§ **What the task requires**
Each record should be written out exactly as given.

Data records section start

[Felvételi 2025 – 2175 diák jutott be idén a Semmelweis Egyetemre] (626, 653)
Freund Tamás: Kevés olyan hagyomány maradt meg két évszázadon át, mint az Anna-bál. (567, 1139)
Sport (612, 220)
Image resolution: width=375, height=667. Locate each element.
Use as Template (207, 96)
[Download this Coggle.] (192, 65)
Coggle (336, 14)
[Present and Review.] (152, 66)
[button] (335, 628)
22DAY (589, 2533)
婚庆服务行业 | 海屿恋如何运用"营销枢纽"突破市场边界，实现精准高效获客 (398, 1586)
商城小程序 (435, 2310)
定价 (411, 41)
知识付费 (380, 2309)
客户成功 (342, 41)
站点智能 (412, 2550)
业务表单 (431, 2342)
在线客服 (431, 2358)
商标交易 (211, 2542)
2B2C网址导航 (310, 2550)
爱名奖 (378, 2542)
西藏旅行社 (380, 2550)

Data records section end

§ **Solved exercise**
[Felvételi 2025 – 2175 diák jutott be idén a Semmelweis Egyetemre] (626, 653)
Freund Tamás: Kevés olyan hagyomány maradt meg két évszázadon át, mint az Anna-bál. (567, 1139)
Sport (612, 220)
Image resolution: width=375, height=667. Locate each element.
Use as Template (207, 96)
[Download this Coggle.] (192, 65)
Coggle (336, 14)
[Present and Review.] (152, 66)
[button] (335, 628)
22DAY (589, 2533)
婚庆服务行业 | 海屿恋如何运用"营销枢纽"突破市场边界，实现精准高效获客 (398, 1586)
商城小程序 (435, 2310)
定价 (411, 41)
知识付费 (380, 2309)
客户成功 (342, 41)
站点智能 (412, 2550)
业务表单 (431, 2342)
在线客服 (431, 2358)
商标交易 (211, 2542)
2B2C网址导航 (310, 2550)
爱名奖 (378, 2542)
西藏旅行社 (380, 2550)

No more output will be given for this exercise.